Gimbe boccia senza mezzi termini anche le “sanatorie no-vax” che rappresentano “un’amnistia antiscientifica e diseducativa”. All’esame del Cdm in programma per le 13 ci sarà infatti l’anticipo a domani, primo novembre, della scadenza dell’obbligo vaccinale Covid-19 per chi esercita la professione sanitaria e la conseguente abrogazione delle sanzioni per l’inosservanza dell’obbligo. Un’accelerazione che la Fondazione, esprimendo “valutazioni basate su evidenze scientifiche e sul buon senso”, non giustifica: “Il potenziale impatto in termini di sanità pubblica sarebbe modesto – osserva – sia perché la misura viene anticipata di soli 2 mesi rispetto alla scadenza fissata” attualmente al 31 dicembre, “sia perché riguarda un numero esiguo di professionisti”.
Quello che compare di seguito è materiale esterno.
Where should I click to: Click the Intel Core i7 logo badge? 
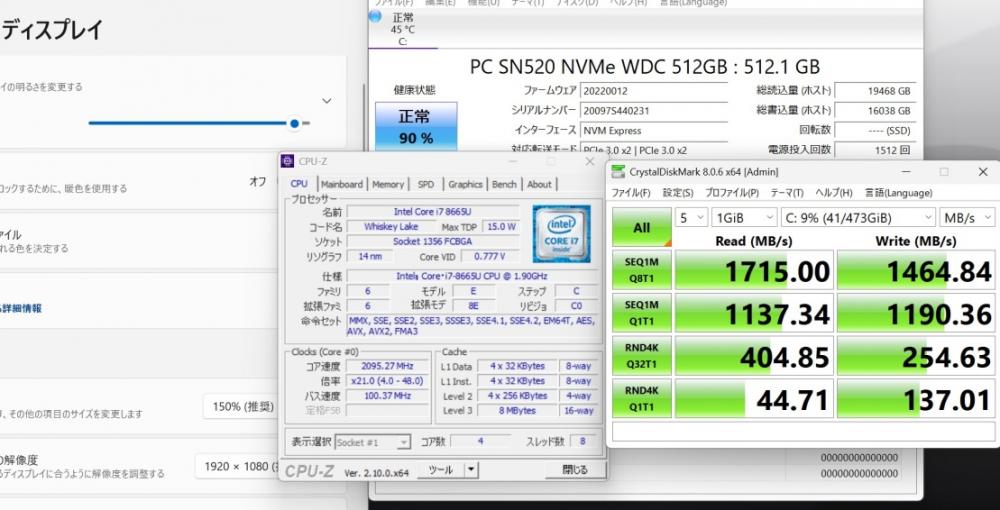tap(561, 233)
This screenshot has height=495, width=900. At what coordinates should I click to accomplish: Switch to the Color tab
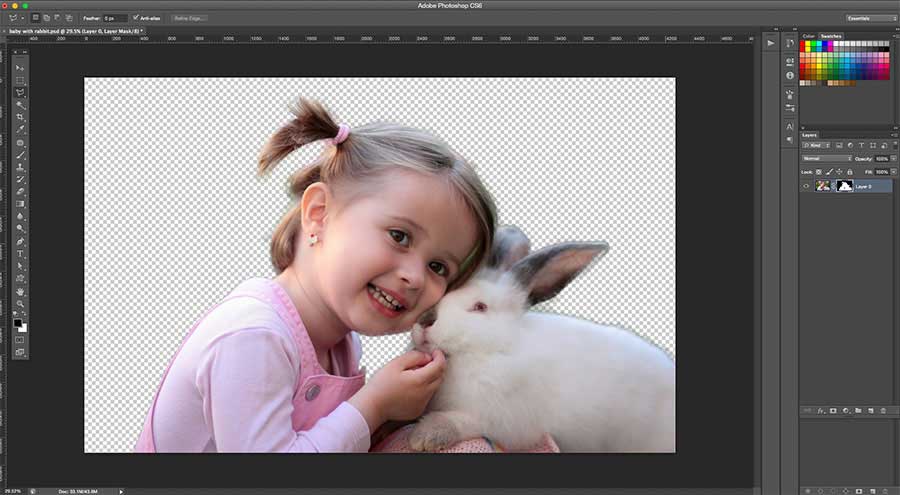point(808,36)
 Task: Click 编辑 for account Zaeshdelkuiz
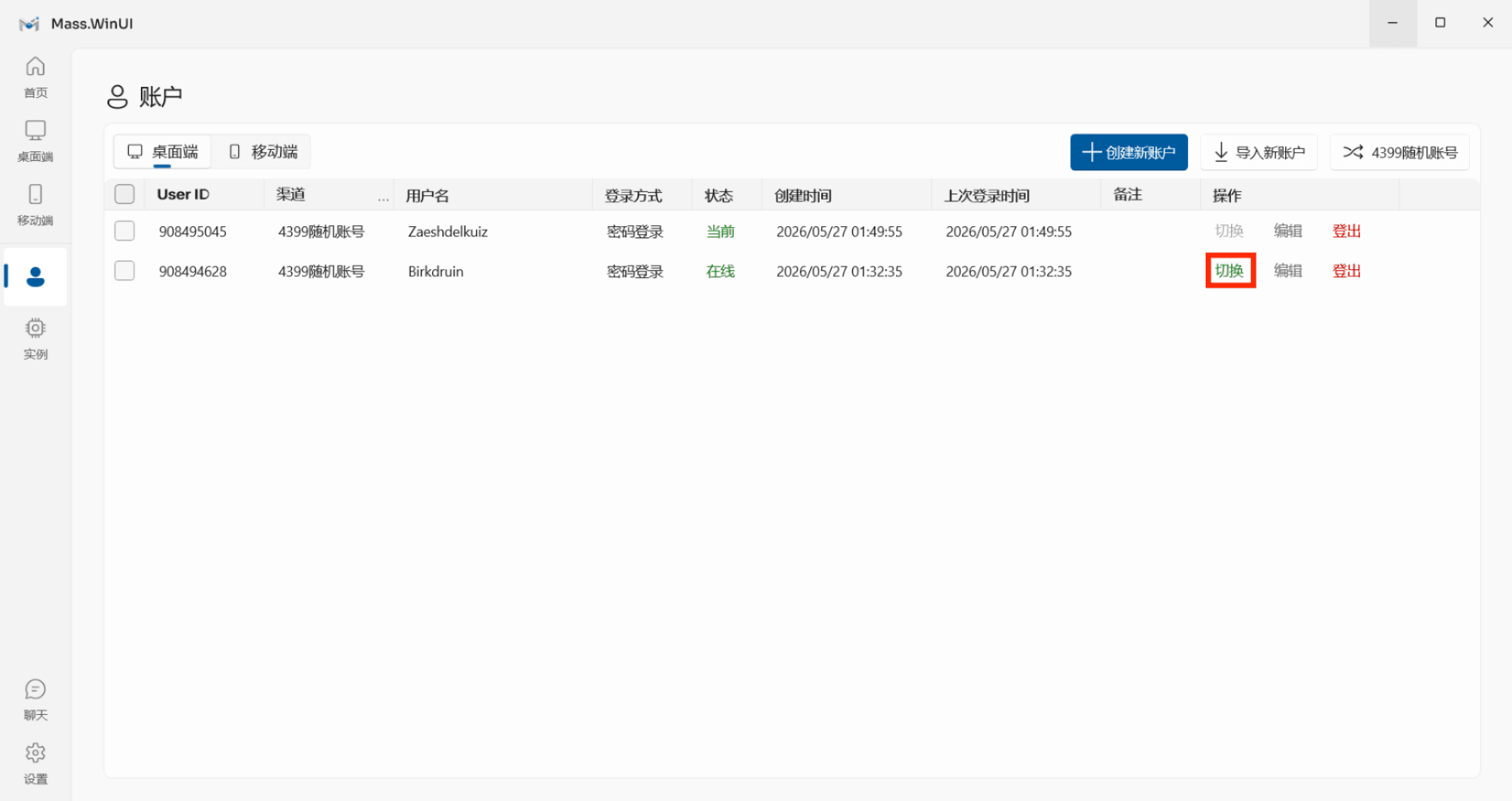1288,231
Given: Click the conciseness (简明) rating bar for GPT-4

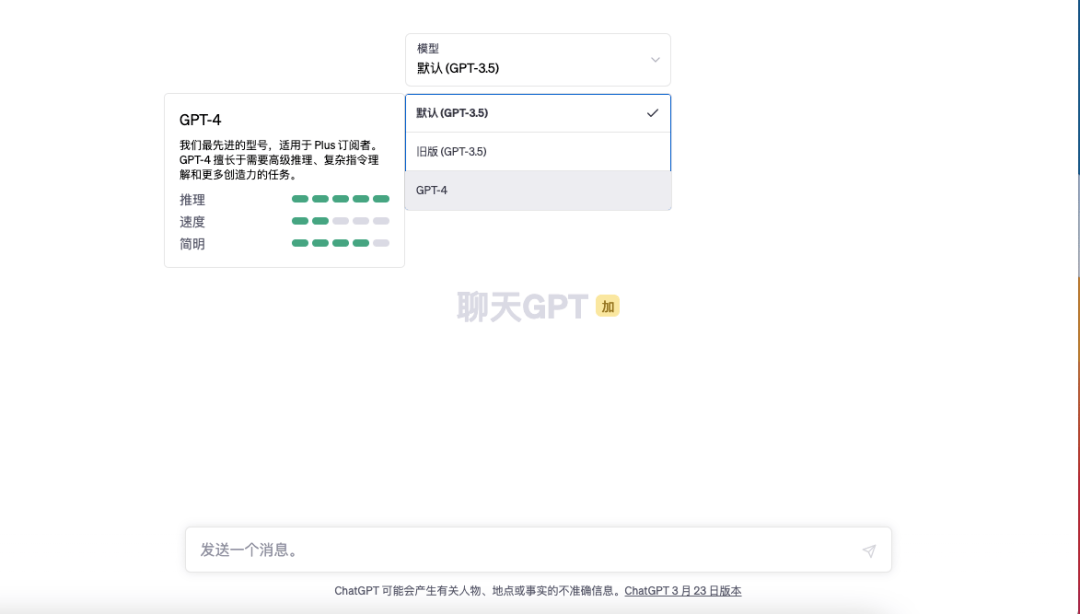Looking at the screenshot, I should coord(339,243).
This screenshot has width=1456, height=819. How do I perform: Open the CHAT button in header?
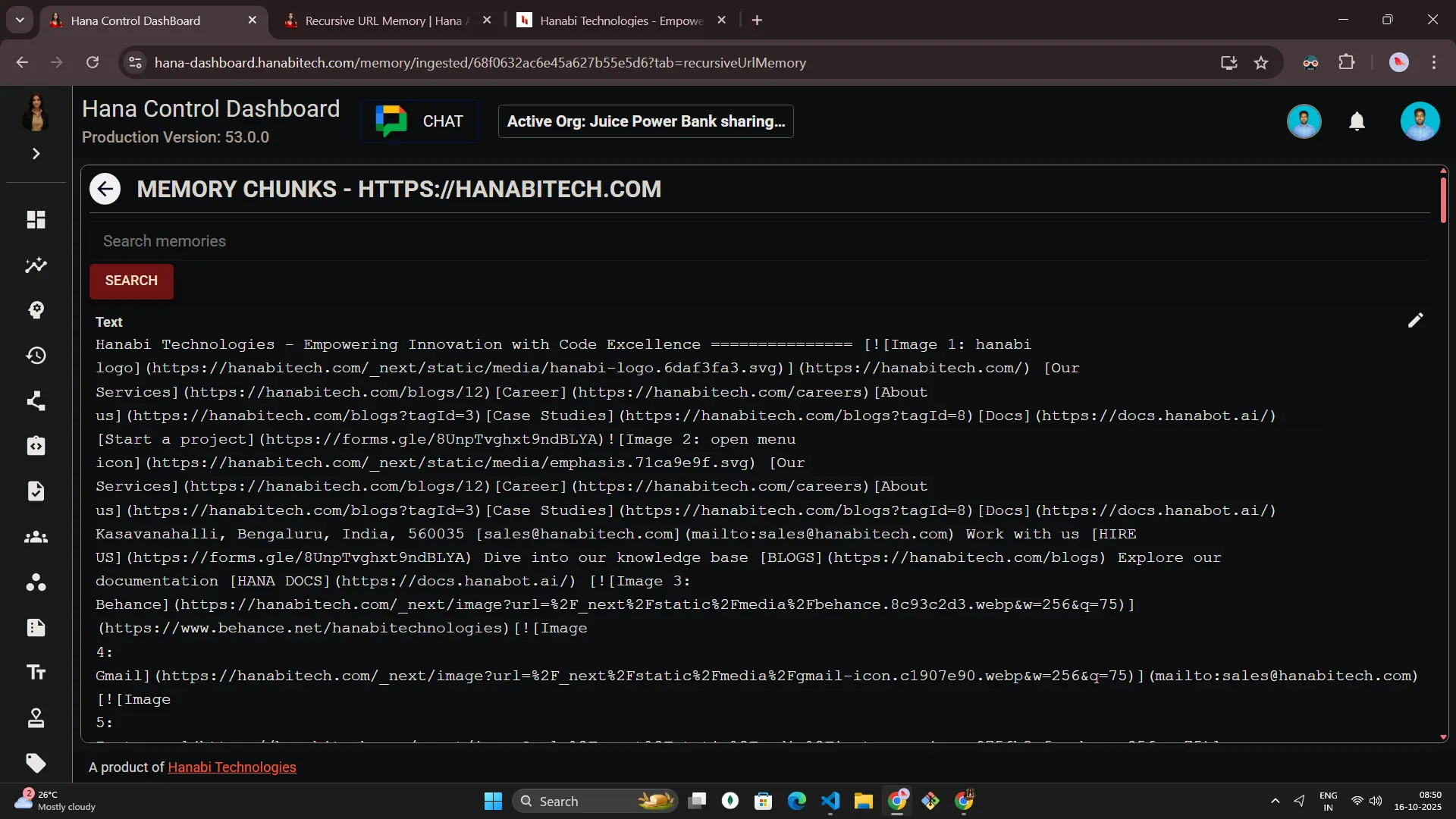(419, 121)
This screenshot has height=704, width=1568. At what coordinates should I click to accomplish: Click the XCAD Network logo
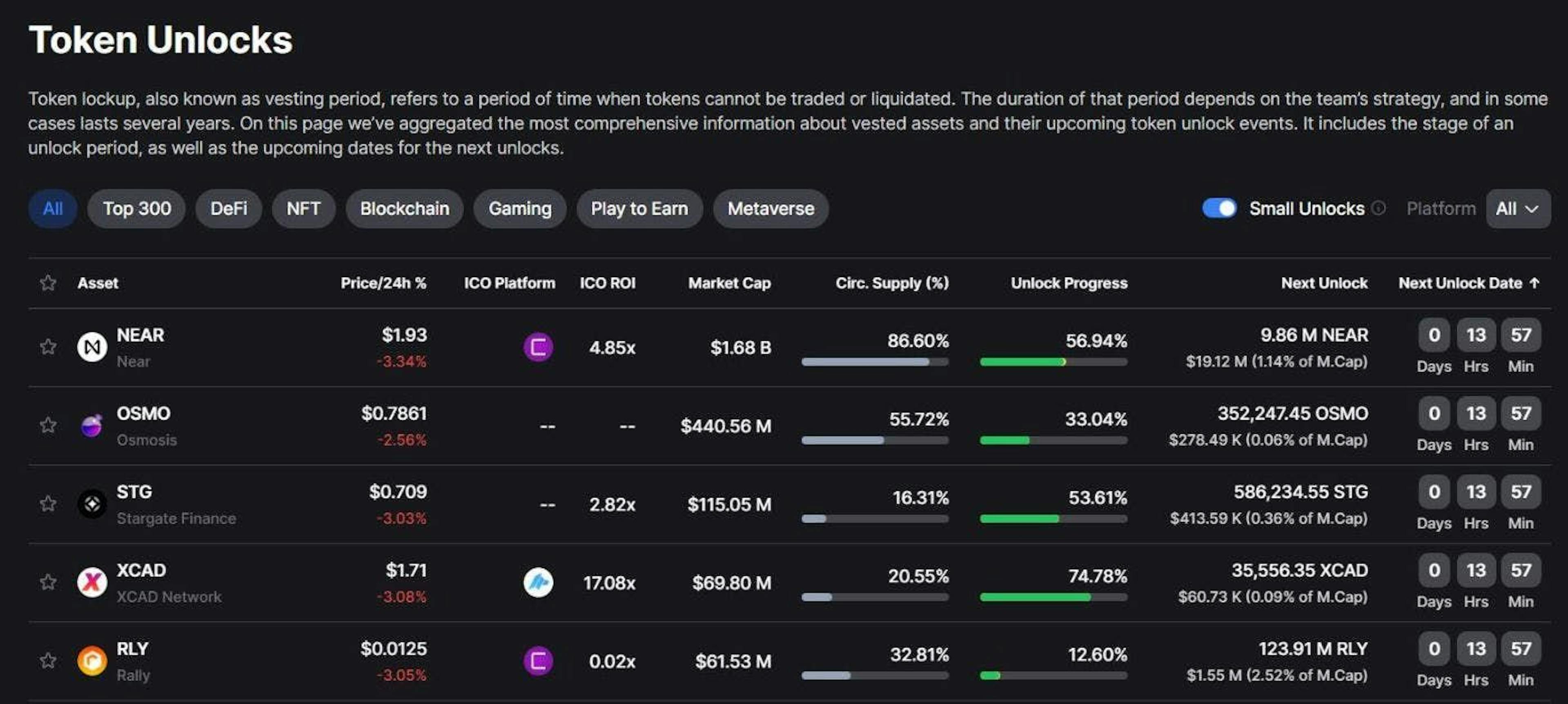point(93,582)
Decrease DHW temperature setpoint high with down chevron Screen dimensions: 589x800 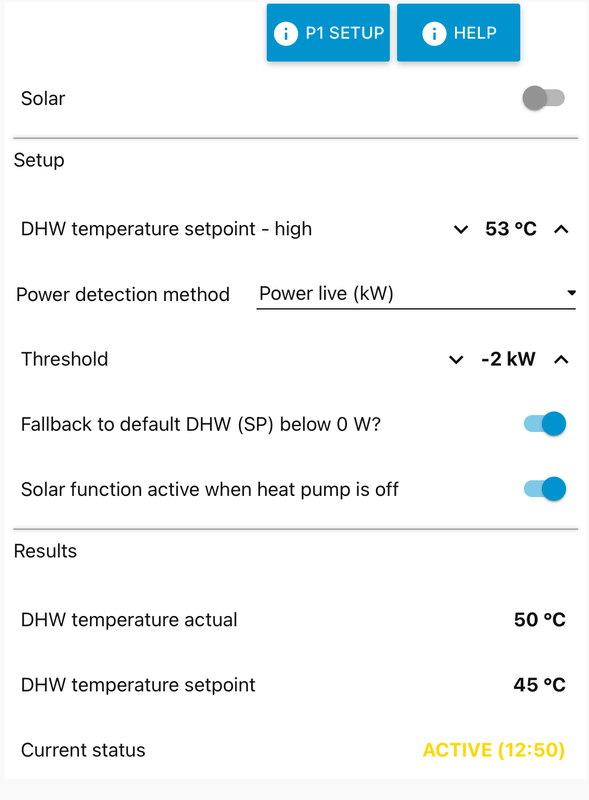(461, 230)
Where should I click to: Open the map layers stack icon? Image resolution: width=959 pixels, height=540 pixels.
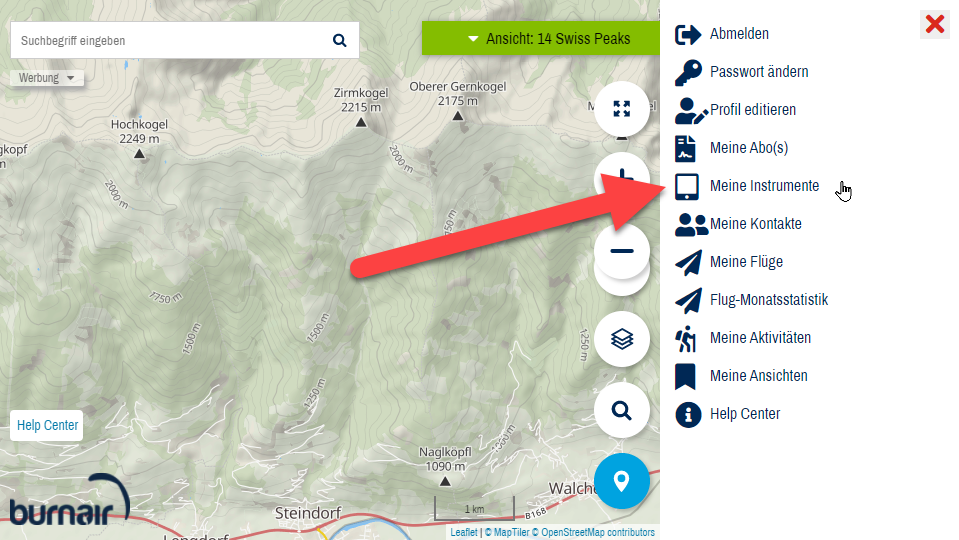tap(621, 339)
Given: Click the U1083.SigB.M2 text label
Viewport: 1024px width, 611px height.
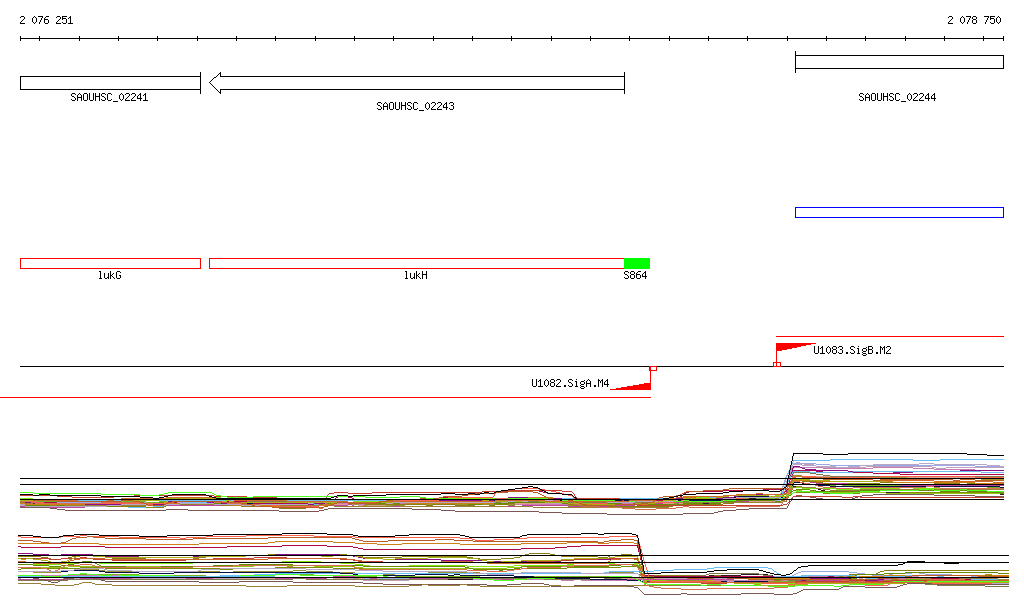Looking at the screenshot, I should tap(852, 351).
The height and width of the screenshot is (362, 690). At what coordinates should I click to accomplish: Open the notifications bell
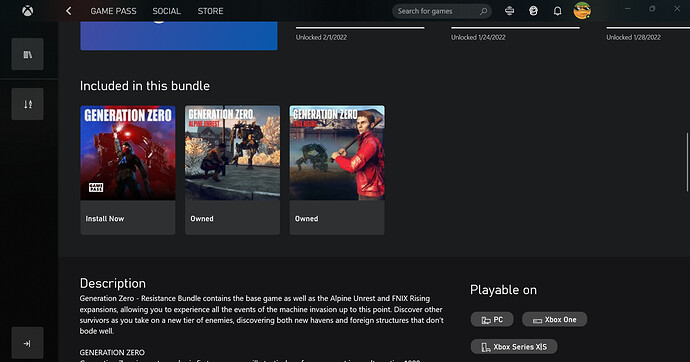[x=557, y=11]
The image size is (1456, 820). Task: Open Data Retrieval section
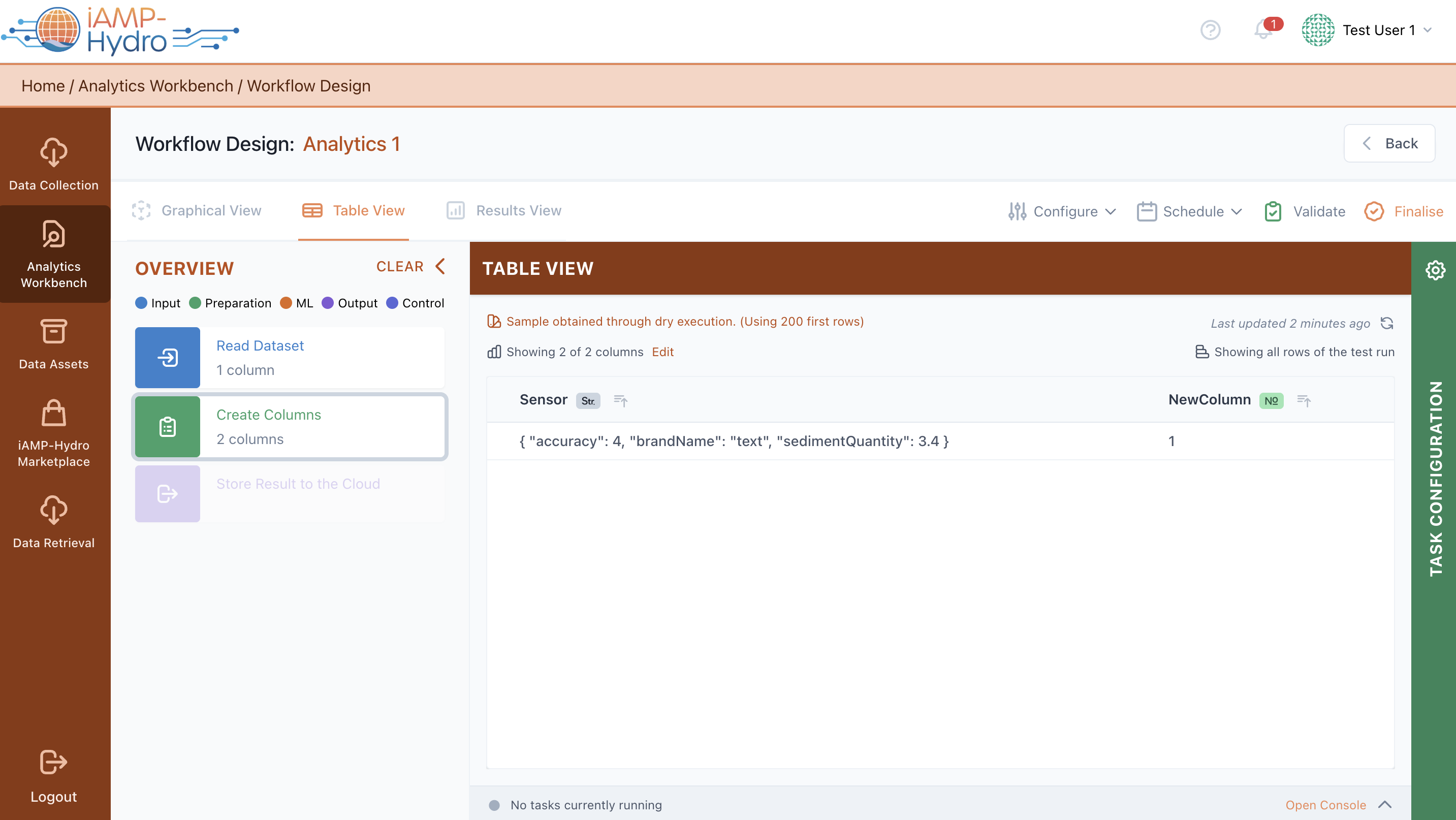pyautogui.click(x=54, y=522)
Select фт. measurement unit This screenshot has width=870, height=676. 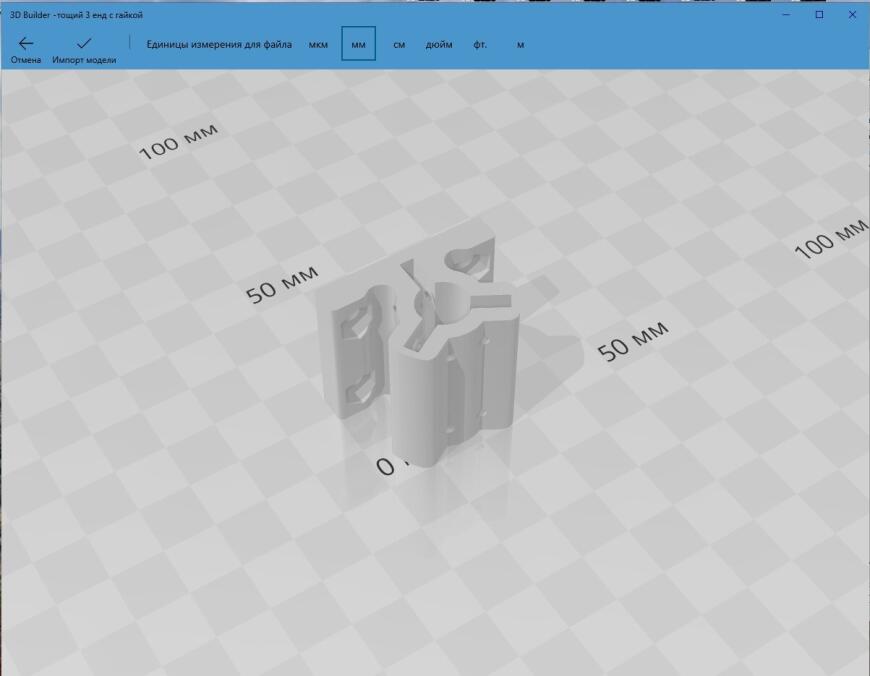click(x=480, y=44)
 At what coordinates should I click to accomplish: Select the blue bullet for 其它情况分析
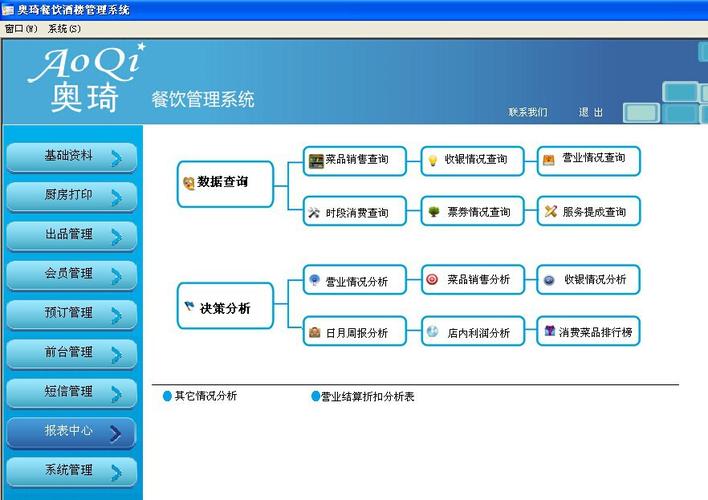coord(167,397)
Mentre è “ben diverso – sottolinea il presidente Nino Cartabellotta – l’impatto in termini di percezione pubblica di questa ‘sanatoria’, e delle relazioni con la stragrande maggioranza dei colleghi che si sono vaccinati per tutelare la salute dei pazienti e la propria, anche al fine di garantire la continuità di servizio. Peraltro, al di là di una scelta individuale incompatibile con l’esercizio di una professione sanitaria, si tratta di persone che hanno spesso seminato disinformazione pubblica sui vaccini, elevandosi a ‘paladini’ del popolo no-vax, a volte con evidenti obiettivi di affermazione politica individuale”.

Se da un lato il reintegro dei sanitari non vaccinati contro Covid “lancia un messaggio profondamente antiscientifico”, dall’altro per Gimbe “va ricordato che a livello locale possono essere stabilite disposizioni per affidare ai professionisti no-vax reintegrati attività diverse da quelle clinico-assistenziali, senza configurare demansionamento”.

Quanto allo “stop alle multe per i no-vax over 50 che non hanno ottemperato all’obbligo vaccinale, la proposta – non all’ordine del giorno del Cdm di oggi, ma comunque circolata nei giorni scorsi – è di una sospensione” delle sanzioni “fino al 30 giugno 2023”. Una “proposta irrilevante dal punto di vista sanitario – commenta ancora Cartabellotta – ma antiscientifica e fortemente diseducativa, visto che estende la ‘cultura della sanatoria’ anche alle disposizioni che hanno l’obiettivo di tutelare la salute pubblica”.

Quanto alla “proposta di una pubblicazione settimanale” del bollettino Covid-19 “appare ragionevole anche tenendo conto della notevole variabilità giornaliera nella trasmissione e pubblicazione dei dati. Non è chiaro se anche la trasmissione obbligatoria agli organismi internazionali (Oms, Ecdc) avverrà con cadenza settimanale”, ma “in ogni caso – sottolinea Cartabellotta – è fondamentale mantenere l’aggiornamento quotidiano dei dati Covid e della campagna vaccinale, e garantirne accesso trasparente ai ricercatori per analisi e studi indipendenti”.

“La parola d’ordine ‘discontinuità'”, ribadita più volte dal Governo Meloni “è assolutamente legittima in una repubblica democratica, ma deve essere utilizzata anche per migliorare tutto quello che il Governo precedente non è riuscito a fare: dalla raccolta più analitica dei dati sui pazienti ricoverati agli investimenti sugli impianti di aerazione e ventilazione dei locali chiusi; dall’accelerazione della copertura con i richiami vaccinali all’implementazione di rigorosi protocolli terapeutici per le persone al rischio”. “Al momento, invece, la discontinuità sembra ridursi a un mero smantellamento delle misure in atto e a una vera e propria ‘amnistia’, nell’illusorio tentativo di consegnare la pandemia all’oblio, ignorando le raccomandazioni delle autorità internazionali di sanità pubblica”.